Take the records underneath and set them down exactly.

▶ [Dataset records]:

*** Begin section ***

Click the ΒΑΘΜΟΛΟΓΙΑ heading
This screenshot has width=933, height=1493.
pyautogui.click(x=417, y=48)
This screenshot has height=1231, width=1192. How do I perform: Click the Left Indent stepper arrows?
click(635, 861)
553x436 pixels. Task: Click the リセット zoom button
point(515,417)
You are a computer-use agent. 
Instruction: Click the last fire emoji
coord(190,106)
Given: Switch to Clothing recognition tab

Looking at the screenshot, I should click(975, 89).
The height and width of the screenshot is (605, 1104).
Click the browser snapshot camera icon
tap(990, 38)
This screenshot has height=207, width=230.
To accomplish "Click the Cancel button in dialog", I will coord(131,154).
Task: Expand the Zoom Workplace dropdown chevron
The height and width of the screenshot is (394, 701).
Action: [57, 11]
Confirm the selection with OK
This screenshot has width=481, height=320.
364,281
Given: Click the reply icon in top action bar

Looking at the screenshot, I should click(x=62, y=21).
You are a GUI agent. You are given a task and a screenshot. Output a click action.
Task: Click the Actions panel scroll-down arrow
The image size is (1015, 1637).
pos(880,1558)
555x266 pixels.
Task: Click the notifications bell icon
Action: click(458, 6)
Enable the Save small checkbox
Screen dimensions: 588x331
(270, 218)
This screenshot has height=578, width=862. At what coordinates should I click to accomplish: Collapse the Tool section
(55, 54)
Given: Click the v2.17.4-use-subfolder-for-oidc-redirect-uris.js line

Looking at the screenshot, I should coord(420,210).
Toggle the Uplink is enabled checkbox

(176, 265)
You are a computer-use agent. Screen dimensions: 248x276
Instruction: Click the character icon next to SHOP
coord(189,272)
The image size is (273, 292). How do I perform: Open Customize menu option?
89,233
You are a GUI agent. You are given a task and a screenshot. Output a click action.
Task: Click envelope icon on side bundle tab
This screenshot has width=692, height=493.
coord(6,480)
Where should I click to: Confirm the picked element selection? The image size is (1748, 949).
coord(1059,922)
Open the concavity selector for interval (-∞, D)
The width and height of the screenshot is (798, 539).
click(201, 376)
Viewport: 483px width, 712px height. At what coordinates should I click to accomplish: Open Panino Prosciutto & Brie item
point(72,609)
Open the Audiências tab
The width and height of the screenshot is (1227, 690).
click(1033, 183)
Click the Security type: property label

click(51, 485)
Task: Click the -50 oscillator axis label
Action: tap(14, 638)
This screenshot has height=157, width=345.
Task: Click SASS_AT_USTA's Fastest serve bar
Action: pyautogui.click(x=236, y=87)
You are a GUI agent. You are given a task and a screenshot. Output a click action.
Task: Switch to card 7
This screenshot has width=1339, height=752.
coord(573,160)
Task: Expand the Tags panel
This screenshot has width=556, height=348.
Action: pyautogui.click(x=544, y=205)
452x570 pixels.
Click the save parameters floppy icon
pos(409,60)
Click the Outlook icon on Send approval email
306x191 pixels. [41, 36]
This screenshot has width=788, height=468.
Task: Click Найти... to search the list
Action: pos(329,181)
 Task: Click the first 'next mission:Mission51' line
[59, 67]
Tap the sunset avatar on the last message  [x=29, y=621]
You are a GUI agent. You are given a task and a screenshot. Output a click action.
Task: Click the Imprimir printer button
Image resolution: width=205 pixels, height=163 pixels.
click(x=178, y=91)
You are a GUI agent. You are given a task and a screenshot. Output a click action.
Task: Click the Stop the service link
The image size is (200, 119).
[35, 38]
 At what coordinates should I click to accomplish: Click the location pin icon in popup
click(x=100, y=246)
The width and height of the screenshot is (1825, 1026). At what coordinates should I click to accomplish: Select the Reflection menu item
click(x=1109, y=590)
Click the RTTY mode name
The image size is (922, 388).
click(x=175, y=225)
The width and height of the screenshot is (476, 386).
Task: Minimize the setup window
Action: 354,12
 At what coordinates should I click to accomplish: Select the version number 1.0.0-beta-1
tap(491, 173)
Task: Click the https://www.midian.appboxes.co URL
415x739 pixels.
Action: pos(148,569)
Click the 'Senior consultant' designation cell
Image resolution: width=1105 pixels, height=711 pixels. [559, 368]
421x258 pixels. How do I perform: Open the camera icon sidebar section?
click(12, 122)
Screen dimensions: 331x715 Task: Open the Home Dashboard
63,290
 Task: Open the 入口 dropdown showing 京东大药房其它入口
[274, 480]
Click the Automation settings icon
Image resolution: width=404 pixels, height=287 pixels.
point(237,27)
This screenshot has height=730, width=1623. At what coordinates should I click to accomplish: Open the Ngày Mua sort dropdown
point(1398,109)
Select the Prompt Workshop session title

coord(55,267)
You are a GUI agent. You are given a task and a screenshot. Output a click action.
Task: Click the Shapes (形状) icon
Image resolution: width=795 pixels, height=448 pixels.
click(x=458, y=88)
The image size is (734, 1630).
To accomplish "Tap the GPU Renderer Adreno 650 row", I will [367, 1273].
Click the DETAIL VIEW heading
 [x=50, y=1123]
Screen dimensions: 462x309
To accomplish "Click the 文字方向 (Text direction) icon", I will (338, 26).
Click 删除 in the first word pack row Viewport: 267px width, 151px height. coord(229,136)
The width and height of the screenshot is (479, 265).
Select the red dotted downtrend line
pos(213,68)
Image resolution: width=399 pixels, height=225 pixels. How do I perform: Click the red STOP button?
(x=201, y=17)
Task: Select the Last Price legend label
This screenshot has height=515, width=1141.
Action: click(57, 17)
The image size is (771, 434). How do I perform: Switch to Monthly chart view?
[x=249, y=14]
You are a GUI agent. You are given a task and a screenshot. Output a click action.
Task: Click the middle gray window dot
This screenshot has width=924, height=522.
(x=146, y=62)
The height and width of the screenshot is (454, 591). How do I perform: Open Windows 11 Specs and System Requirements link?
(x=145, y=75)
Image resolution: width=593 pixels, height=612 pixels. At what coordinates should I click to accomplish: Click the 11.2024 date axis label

*** End section ***

▶ [Response below]:
Click the ΒΑΘΜΟΛΟΓΙΑ heading
This screenshot has width=933, height=1493.
pyautogui.click(x=417, y=48)
This screenshot has height=1231, width=1192. How do I perform: Click the Left Indent stepper arrows?
click(635, 861)
553x436 pixels. Task: Click the リセット zoom button
point(515,417)
You are a computer-use agent. 
Instruction: Click the last fire emoji
coord(190,106)
Given: Switch to Clothing recognition tab

Looking at the screenshot, I should click(975, 89).
The height and width of the screenshot is (605, 1104).
Click the browser snapshot camera icon
tap(990, 38)
This screenshot has height=207, width=230.
To accomplish "Click the Cancel button in dialog", I will coord(131,154).
Task: Expand the Zoom Workplace dropdown chevron
The height and width of the screenshot is (394, 701).
Action: [57, 11]
Confirm the selection with OK
This screenshot has width=481, height=320.
364,281
Given: Click the reply icon in top action bar

Looking at the screenshot, I should click(x=62, y=21).
You are a GUI agent. You are given a task and a screenshot. Output a click action.
Task: Click the Actions panel scroll-down arrow
The image size is (1015, 1637).
pos(880,1558)
555x266 pixels.
Task: Click the notifications bell icon
Action: click(458, 6)
Enable the Save small checkbox
Screen dimensions: 588x331
(270, 218)
This screenshot has height=578, width=862. At what coordinates should I click to accomplish: Collapse the Tool section
(55, 54)
Given: Click the v2.17.4-use-subfolder-for-oidc-redirect-uris.js line

Looking at the screenshot, I should coord(420,210).
Toggle the Uplink is enabled checkbox

(176, 265)
You are a computer-use agent. Screen dimensions: 248x276
Instruction: Click the character icon next to SHOP
coord(189,272)
The image size is (273, 292). How do I perform: Open Customize menu option?
89,233
You are a GUI agent. You are given a task and a screenshot. Output a click action.
Task: Click envelope icon on side bundle tab
This screenshot has width=692, height=493.
coord(6,480)
Where should I click to: Confirm the picked element selection? The image size is (1748, 949).
coord(1059,922)
Open the concavity selector for interval (-∞, D)
The width and height of the screenshot is (798, 539).
click(201, 376)
Viewport: 483px width, 712px height. At what coordinates should I click to accomplish: Open Panino Prosciutto & Brie item
point(72,609)
Open the Audiências tab
The width and height of the screenshot is (1227, 690).
click(1033, 183)
Click the Security type: property label

click(51, 485)
Task: Click the -50 oscillator axis label
Action: tap(14, 638)
This screenshot has height=157, width=345.
Task: Click SASS_AT_USTA's Fastest serve bar
Action: pyautogui.click(x=236, y=87)
You are a GUI agent. You are given a task and a screenshot. Output a click action.
Task: Switch to card 7
This screenshot has width=1339, height=752.
coord(573,160)
Task: Expand the Tags panel
This screenshot has width=556, height=348.
Action: pyautogui.click(x=544, y=205)
452x570 pixels.
Click the save parameters floppy icon
pos(409,60)
Click the Outlook icon on Send approval email
306x191 pixels. [41, 36]
This screenshot has width=788, height=468.
Task: Click Найти... to search the list
Action: pos(329,181)
 Task: Click the first 'next mission:Mission51' line
[59, 67]
Tap the sunset avatar on the last message  [x=29, y=621]
You are a GUI agent. You are given a task and a screenshot. Output a click action.
Task: Click the Imprimir printer button
Image resolution: width=205 pixels, height=163 pixels.
click(x=178, y=91)
You are a GUI agent. You are given a task and a screenshot. Output a click action.
Task: Click the Stop the service link
The image size is (200, 119).
[35, 38]
 At what coordinates should I click to accomplish: Click the location pin icon in popup
click(x=100, y=246)
The width and height of the screenshot is (1825, 1026). At what coordinates should I click to accomplish: Select the Reflection menu item
click(x=1109, y=590)
Click the RTTY mode name
The image size is (922, 388).
click(x=175, y=225)
The width and height of the screenshot is (476, 386).
Task: Minimize the setup window
Action: 354,12
 At what coordinates should I click to accomplish: Select the version number 1.0.0-beta-1
tap(491, 173)
Task: Click the https://www.midian.appboxes.co URL
415x739 pixels.
Action: pos(148,569)
Click the 'Senior consultant' designation cell
Image resolution: width=1105 pixels, height=711 pixels. [559, 368]
421x258 pixels. How do I perform: Open the camera icon sidebar section?
click(12, 122)
Screen dimensions: 331x715 Task: Open the Home Dashboard
63,290
 Task: Open the 入口 dropdown showing 京东大药房其它入口
[274, 480]
Click the Automation settings icon
Image resolution: width=404 pixels, height=287 pixels.
point(237,27)
This screenshot has height=730, width=1623. At what coordinates should I click to accomplish: Open the Ngày Mua sort dropdown
point(1398,109)
Select the Prompt Workshop session title

coord(55,267)
You are a GUI agent. You are given a task and a screenshot. Output a click action.
Task: Click the Shapes (形状) icon
Image resolution: width=795 pixels, height=448 pixels.
click(x=458, y=88)
The image size is (734, 1630).
To accomplish "Tap the GPU Renderer Adreno 650 row", I will [367, 1273].
Click the DETAIL VIEW heading
 [x=50, y=1123]
Screen dimensions: 462x309
To accomplish "Click the 文字方向 (Text direction) icon", I will (338, 26).
Click 删除 in the first word pack row Viewport: 267px width, 151px height. coord(229,136)
The width and height of the screenshot is (479, 265).
Select the red dotted downtrend line
pos(213,68)
Image resolution: width=399 pixels, height=225 pixels. How do I perform: Click the red STOP button?
(x=201, y=17)
Task: Select the Last Price legend label
This screenshot has height=515, width=1141.
Action: click(57, 17)
The image size is (771, 434). How do I perform: Switch to Monthly chart view?
[x=249, y=14]
You are a GUI agent. You are given a task and a screenshot. Output a click action.
Task: Click the middle gray window dot
This screenshot has width=924, height=522.
(x=146, y=62)
The height and width of the screenshot is (454, 591). How do I perform: Open Windows 11 Specs and System Requirements link?
(x=145, y=75)
Image resolution: width=593 pixels, height=612 pixels. At what coordinates should I click to accomplish: Click the 11.2024 date axis label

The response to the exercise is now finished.